Passage provided: Begin

By Sara Randazzo 

Teva Pharmaceutical Industries Ltd. agreed Sunday to pay $85 million to resolve claims by the state of Oklahoma that the company's marketing helped fuel a rise in opioid addiction.

The deal comes days before Teva was set to defend itself at a landmark trial, the first to unfold out of some 2,000 lawsuits brought by states and local municipalities against pharmaceutical companies over the opioid crisis.

The trial is expected to move forward Tuesday in Norman, Okla., against Johnson & Johnson. The state earlier reached a $270 million settlement with the third defendant in the case, OxyContin maker Purdue Pharma LP.

Israel-based Teva said Sunday that while the company "has long stated that the courtroom is not a place to address the crisis, Teva is pleased to put the Oklahoma case behind it" and will continue to defend itself against the hundreds of other cases. Teva didn't admit to wrongdoing as part of the settlement and said it "has not contributed to the abuse of opioids in Oklahoma in any way."

Oklahoma Attorney General Mike Hunter's office said Sunday that details of how the $85 million will be allocated will be announced in the coming weeks, but added that the money "will be used to abate the opioid crisis in Oklahoma."

Passage provided: End
Supplied entries: Begin

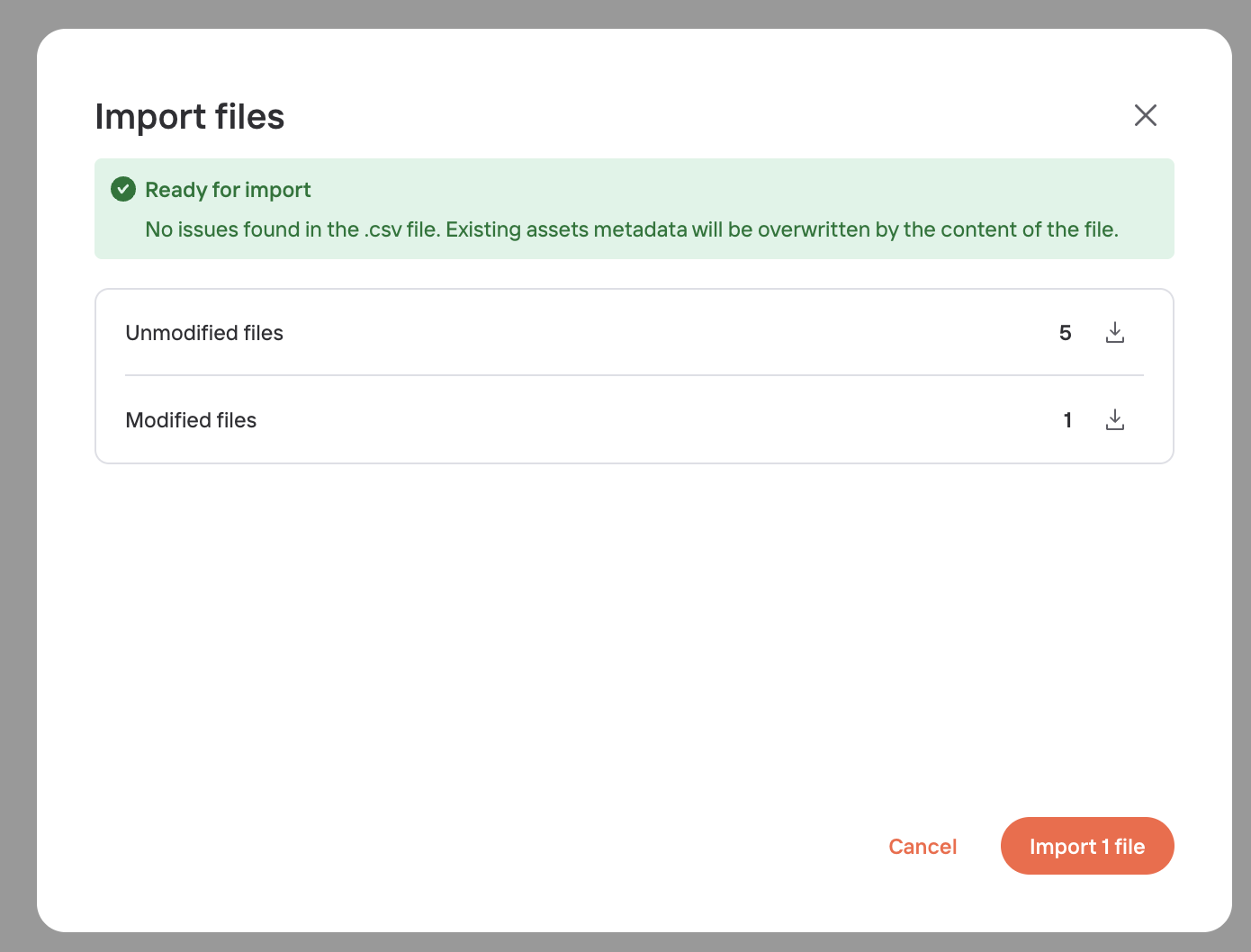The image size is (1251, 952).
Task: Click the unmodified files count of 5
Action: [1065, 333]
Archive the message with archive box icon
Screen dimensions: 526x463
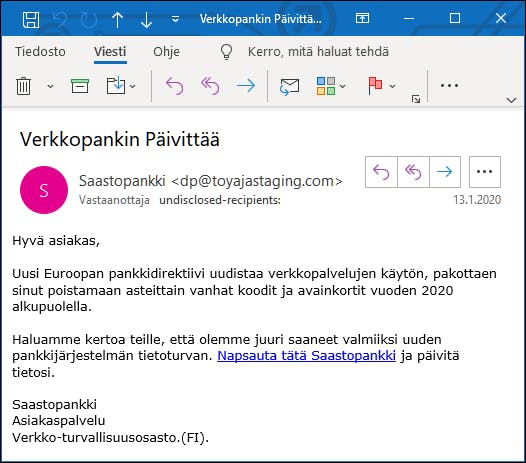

Supplied entries: End

Problem to work on
Copy the article on Teva's opioid settlement, starting with "By Sara Randazzo" and going on through "in opioid addiction.", and change every "opioid" to "painkiller".

Answer below
By Sara Randazzo 

Teva Pharmaceutical Industries Ltd. agreed Sunday to pay $85 million to resolve claims by the state of Oklahoma that the company's marketing helped fuel a rise in painkiller addiction.